I mean just open any newspaper or click on any news feed or watch ‘the news’—
and the supply of material for the offering of reflection is endless…

Or maybe it is simply a sign that we need to be more earnest with our prayers…as in
never ceasing….of which I believe is actually the case…never ceasing.

But as luck would have it today,
both life and death decided they each needed to intervene in my life.

If I haven’t mentioned it lately, we are officially in baby watch mode.
This first granddaughter of ours is due any day now.
There are however a few glitches that have popped up…but the doctors are assuring us that
we are not to be worrying…for what we see as a glitch, they see as nothing new.

And so as we now hold our breath as we prepare for a new life…today,
which is yesterday if you’re reading this on Saturday, is/was Aunt Maaaatthhhaaaa’s birthday.
She would have been 79.
Remember we lost Martha suddenly and unexpectedly in July.

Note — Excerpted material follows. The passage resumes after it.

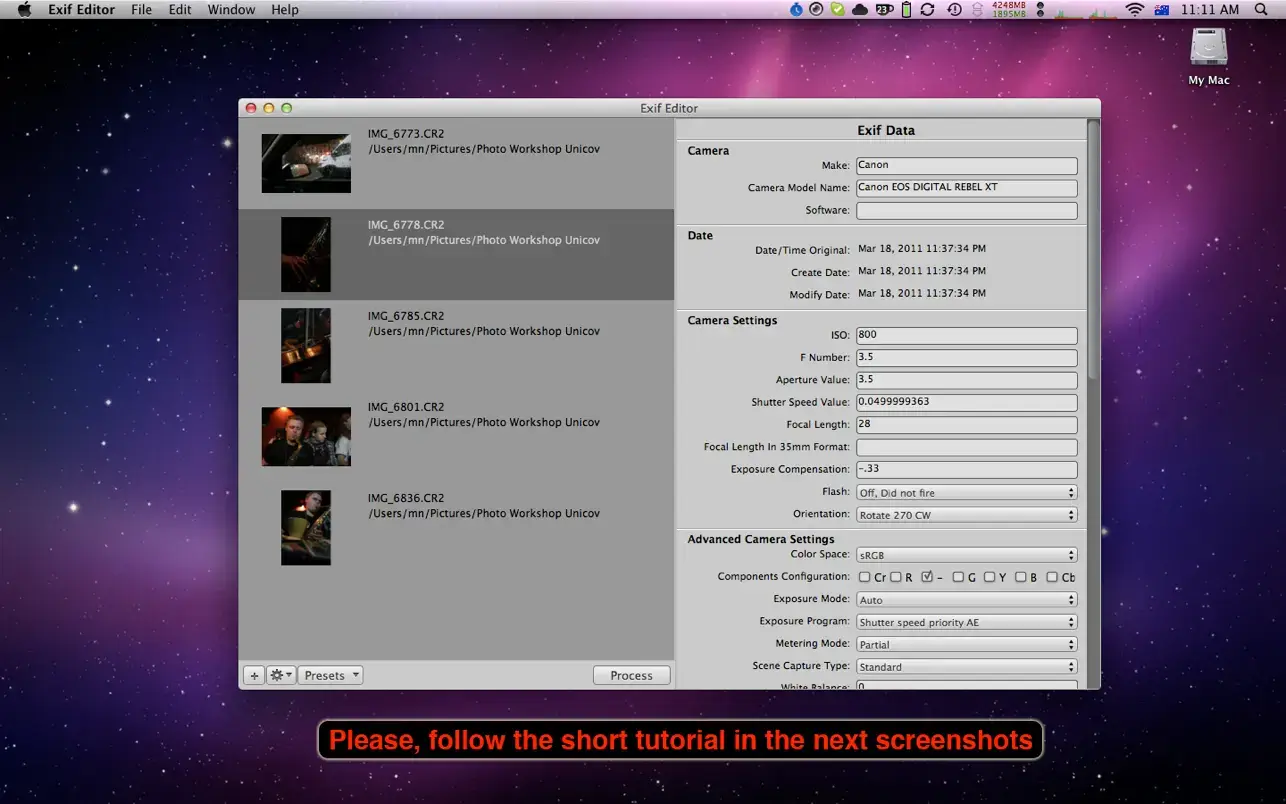Click the Exif Data panel scrollbar

(1093, 250)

And so whereas she and I had already had an adventure planned which we should have
lived out this past fall,
as I should have been sharing the tales of our latest exploits…
rather than exploits, I am offering the bittersweet remembrance of her passing.

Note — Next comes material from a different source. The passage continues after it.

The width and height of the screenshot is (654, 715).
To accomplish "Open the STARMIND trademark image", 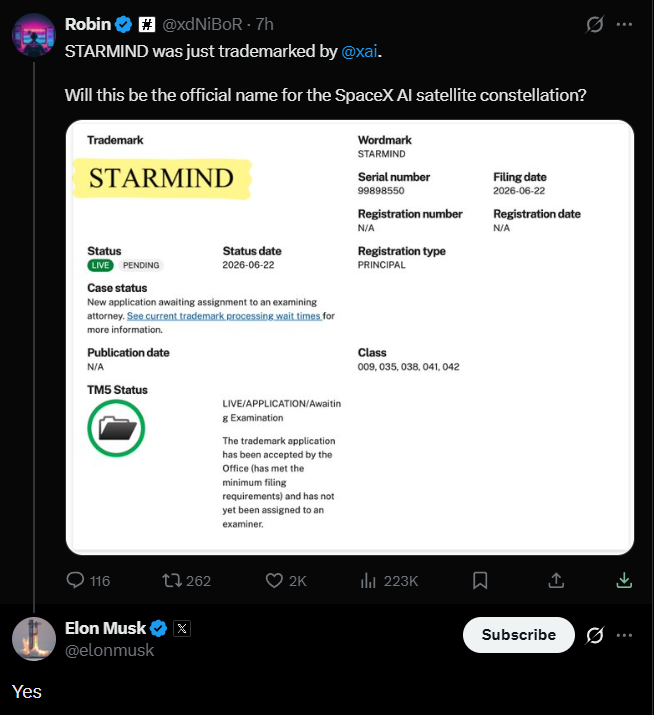I will (x=350, y=337).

And to add insult to injury…this morning, which is yesterday morning to you,
just as I was thinking about how much I was missing my aunt,
this accomplice in all things of adventure…
her daughter–that being my cousin….well her fiancee called me, totally out of the blue,
to inform me that she, my cousin, had actually died suddenly while out walking the dog.
On her mom’s birthday.
She was just 48.

She had had a nagging cough and had been tested for the flu but they were treating it as
chronic asthma. I think they are suspecting blood clots in the lungs but I also suspect
that as was very much overweight, I think her heart simply gave out.
She leaves behind a 26-year-old daughter who struggles with autism and a totally shocked
and bereft fiancee who had just proposed on New Year’s Eve.

Both my mother and her sister, Aunt Martha, clung to the old-school
wive’s tales and adamantly held to the notion that bad things always happened in threes…

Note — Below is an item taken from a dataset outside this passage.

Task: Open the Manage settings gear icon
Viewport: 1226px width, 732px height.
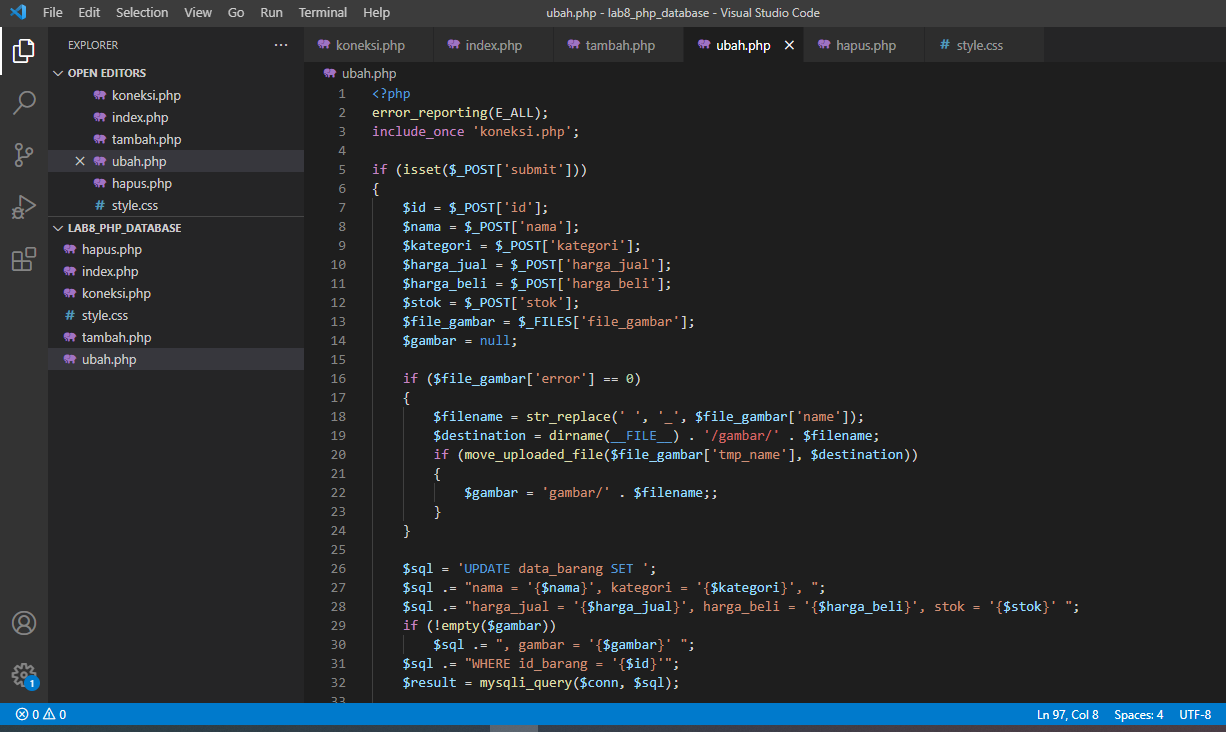Action: [x=25, y=675]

I say this family has had its three.

And so now no one remains on my mother’s side of the family but for the daughter of
this cousin and me.

And so I am poignantly reminded that we human beings are a people who mark our
days by the significance of the calendar…the passing of time marked by events.
As there will always be ironies found in both our births and in our passings.

I was all ready to be heading off in one direction today when life saw that I should
head in a totally different sort of direction…one that is much more deeply reflective.
And just when I thought we couldn’t get any more reflective then perusing the thoughts of
Bishop Ashenden or the Wee Flea, David Roberston…life teaches us otherwise.

It seems that there will always be joy and sorrow constantly rolled into one another…
Some would call that a ying and yang of living or simply karma—the coming and going around
of the good and bad in the universe…

I simply call it life.

The ebb and flow of this gift we have been given.
Nothing on earth is a guarantee…all but for the love, God has for His children.

And whereas none of us know or are guaranteed another day, let alone another hour…
Knowing that our lives, as precarious and fragile as they are,
are at all times found safely in the hand of the Father, is comfort enough for me…
May it be comfort enough for you…

For despite the markings of the calendar, none of us know the day nor time
our earthly life will come to a close…I pray to be in the hands of the Father
when that day should come for me…

Yet you do not know what tomorrow will bring.
What is your life?
For you are a mist that appears for a little time and then vanishes.